I’ve noticed that I want to pin down words like butterflies. They come to me and I want to stop them, to hold them. I want to look at them again and again.

I’m doing it right now.

I write to understand. I write to discover. I write to remember.

I don’t want to lose a single idea. There are so many. The more I write, the more things I have to write about. It is a deep well. But then I’m afraid it isn’t deep. I’m afraid it will dry up and leave me stranded, holding this bucket, looking stupid, standing at this well.

I remember the story of Jesus standing at the well with the Samaritan woman, in John 4:1-26. She was an outsider, someone that Jews weren’t supposed to associate with. Jesus is all about that. Jesus is all about the outcast, the outsider. The leper. The menstruating woman. The tax collector.

He tells her about living water, water that will never run out.
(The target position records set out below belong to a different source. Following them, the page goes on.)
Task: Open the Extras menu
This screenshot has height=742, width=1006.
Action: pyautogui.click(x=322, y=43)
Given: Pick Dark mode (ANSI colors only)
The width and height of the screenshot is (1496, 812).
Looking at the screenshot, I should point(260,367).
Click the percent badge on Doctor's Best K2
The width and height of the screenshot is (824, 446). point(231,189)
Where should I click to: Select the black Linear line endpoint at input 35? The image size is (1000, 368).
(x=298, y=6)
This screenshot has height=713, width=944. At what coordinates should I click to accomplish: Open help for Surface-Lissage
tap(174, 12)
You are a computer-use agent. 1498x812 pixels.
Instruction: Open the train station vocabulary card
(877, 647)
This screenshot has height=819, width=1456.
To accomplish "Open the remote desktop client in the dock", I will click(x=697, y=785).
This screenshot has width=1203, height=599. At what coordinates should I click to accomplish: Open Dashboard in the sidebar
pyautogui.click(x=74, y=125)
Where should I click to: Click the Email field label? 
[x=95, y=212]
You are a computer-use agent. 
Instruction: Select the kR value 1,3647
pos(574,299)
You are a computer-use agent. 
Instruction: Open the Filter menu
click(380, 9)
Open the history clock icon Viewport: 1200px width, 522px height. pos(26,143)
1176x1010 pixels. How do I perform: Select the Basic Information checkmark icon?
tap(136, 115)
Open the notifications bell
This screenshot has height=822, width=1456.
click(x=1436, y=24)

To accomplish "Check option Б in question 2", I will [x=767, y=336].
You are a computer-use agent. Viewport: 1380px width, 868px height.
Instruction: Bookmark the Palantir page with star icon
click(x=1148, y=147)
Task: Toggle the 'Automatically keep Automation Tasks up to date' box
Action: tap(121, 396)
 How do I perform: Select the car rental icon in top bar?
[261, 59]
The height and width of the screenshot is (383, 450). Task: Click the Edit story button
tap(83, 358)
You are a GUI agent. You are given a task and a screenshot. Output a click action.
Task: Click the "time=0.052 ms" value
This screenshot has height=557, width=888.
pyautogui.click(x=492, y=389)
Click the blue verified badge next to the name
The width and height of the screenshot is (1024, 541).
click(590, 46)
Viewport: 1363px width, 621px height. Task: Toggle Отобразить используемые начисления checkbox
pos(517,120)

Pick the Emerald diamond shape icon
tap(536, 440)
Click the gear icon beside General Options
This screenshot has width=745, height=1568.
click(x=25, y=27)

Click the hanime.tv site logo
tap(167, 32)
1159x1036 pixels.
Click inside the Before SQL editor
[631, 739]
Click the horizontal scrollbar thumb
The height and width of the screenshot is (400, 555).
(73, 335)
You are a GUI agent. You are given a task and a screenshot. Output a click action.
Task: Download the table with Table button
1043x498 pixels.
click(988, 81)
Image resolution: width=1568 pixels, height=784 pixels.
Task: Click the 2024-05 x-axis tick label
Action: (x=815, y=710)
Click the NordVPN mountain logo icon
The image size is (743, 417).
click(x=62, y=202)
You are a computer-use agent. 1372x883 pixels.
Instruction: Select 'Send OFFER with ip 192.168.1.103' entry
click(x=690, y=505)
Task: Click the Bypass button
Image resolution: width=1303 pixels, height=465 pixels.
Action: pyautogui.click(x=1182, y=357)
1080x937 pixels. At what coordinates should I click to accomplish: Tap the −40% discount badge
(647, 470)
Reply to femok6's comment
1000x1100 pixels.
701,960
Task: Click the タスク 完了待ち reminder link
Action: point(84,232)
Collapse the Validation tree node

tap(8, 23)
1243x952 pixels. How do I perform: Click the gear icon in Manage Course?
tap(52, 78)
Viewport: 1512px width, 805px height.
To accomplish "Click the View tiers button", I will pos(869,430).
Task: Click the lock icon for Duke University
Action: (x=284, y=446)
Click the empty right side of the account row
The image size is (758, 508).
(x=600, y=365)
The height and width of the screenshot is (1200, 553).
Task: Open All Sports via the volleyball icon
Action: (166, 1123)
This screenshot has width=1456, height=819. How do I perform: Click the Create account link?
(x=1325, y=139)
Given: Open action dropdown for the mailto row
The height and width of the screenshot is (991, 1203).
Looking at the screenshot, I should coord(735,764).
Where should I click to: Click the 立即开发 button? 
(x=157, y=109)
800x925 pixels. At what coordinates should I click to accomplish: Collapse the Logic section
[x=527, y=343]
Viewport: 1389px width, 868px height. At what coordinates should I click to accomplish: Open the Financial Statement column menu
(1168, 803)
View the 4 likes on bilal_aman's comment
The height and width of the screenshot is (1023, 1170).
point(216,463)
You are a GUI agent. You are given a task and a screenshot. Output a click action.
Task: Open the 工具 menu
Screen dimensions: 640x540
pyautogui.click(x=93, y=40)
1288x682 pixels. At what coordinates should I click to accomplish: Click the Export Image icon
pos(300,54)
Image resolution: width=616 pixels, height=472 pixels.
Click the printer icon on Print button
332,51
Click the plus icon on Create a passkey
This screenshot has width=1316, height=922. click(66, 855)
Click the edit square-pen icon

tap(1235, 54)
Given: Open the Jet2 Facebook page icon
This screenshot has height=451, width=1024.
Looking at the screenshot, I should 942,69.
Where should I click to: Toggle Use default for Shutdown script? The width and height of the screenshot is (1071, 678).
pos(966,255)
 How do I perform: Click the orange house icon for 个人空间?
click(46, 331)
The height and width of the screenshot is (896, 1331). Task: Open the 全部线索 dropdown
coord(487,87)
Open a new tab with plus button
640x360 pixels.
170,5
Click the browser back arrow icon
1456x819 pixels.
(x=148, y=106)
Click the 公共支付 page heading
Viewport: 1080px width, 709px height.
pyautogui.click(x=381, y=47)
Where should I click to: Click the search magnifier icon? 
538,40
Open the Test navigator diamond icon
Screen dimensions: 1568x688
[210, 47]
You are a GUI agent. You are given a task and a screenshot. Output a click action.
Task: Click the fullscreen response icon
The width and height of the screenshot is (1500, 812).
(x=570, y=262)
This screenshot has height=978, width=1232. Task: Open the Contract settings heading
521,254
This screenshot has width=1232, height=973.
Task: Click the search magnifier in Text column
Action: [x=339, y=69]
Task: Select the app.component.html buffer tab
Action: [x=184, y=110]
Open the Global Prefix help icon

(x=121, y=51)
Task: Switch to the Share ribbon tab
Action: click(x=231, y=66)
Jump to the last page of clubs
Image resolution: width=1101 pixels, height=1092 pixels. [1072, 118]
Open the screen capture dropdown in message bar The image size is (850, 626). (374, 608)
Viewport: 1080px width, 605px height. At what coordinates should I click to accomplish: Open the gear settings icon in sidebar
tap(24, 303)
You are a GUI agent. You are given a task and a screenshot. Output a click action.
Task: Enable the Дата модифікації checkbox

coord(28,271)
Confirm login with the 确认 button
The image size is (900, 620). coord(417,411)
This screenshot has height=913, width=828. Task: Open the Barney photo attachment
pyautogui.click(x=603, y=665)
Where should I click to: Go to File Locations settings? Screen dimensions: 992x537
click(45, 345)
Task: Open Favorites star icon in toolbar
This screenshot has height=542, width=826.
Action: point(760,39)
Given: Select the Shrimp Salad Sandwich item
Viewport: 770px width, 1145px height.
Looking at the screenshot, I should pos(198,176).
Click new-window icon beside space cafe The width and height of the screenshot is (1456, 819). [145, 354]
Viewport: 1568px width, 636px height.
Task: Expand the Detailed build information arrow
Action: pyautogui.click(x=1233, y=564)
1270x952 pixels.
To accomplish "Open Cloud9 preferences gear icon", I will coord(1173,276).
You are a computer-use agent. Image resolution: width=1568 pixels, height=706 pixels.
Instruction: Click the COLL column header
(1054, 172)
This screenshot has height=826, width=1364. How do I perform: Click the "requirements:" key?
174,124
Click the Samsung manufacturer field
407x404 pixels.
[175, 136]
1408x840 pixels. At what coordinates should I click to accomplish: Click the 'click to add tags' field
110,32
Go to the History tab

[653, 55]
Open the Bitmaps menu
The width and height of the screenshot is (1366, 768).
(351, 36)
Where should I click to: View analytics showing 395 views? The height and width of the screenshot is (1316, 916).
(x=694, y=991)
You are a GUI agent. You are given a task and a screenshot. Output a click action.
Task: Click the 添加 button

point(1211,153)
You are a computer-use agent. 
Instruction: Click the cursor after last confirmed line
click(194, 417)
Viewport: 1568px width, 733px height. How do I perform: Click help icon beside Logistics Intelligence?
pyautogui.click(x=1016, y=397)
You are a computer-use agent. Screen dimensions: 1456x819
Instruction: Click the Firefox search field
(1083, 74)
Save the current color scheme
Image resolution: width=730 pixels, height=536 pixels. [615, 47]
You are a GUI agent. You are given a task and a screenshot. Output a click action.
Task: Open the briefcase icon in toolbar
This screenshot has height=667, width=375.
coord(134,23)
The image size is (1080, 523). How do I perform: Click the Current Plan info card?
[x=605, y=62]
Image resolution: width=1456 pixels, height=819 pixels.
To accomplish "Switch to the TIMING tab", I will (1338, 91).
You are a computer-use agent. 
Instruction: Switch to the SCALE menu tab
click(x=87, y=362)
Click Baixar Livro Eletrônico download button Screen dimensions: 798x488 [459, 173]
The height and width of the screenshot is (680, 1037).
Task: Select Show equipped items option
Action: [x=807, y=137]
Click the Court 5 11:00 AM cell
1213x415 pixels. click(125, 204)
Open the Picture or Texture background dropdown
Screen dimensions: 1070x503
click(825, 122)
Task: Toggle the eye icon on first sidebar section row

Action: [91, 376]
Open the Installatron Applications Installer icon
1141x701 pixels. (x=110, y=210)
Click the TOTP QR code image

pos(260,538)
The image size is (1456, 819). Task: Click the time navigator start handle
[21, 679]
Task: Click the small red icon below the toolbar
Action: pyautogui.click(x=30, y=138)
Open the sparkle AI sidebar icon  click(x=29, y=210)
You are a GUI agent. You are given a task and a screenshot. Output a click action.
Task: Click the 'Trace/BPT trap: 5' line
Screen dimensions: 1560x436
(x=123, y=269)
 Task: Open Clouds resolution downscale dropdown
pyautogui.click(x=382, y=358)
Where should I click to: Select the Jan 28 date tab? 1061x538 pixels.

He is that water.

Maybe if I tap into that living water I’ll feel safe. I’ll feel like I’ll have an inexhaustible supply of words.

I have a feeling I’m only standing in the shallows right now. Knee deep, looking out at the ocean, breathing in the salt air, listening to the gulls.

I feel like I’d like to jump in, but I’m afraid. I’m afraid of drowning. I’m afraid of losing myself. I’m afraid of it all being too much.

I catch words in my journal and I string them together in my blog. I feel like I’ve put out an antenna to God. Hey, I’m here! I’m listening! Give me what you’ve got. Talk to me.

I feel like if I stop listening then God will stop talking.

Well, deep down I know that God won’t stop talking, but I feel like I’ll stop being able to hear.

But butterflies are more beautiful when they are flying. And the truth that can be spoken isn’t the real truth. Truth can’t be pinned down, but you can point towards it.

I know my words aren’t everything, and that not many people read them. I know that I understand things more when I write. I’ve had a few people tell me that they understand things better when they read what I’ve written.

So I keep writing. I’m trying to find a better balance with my notebook though – to not be so obsessive about writing every thought down. Patience and faith are part of it I think.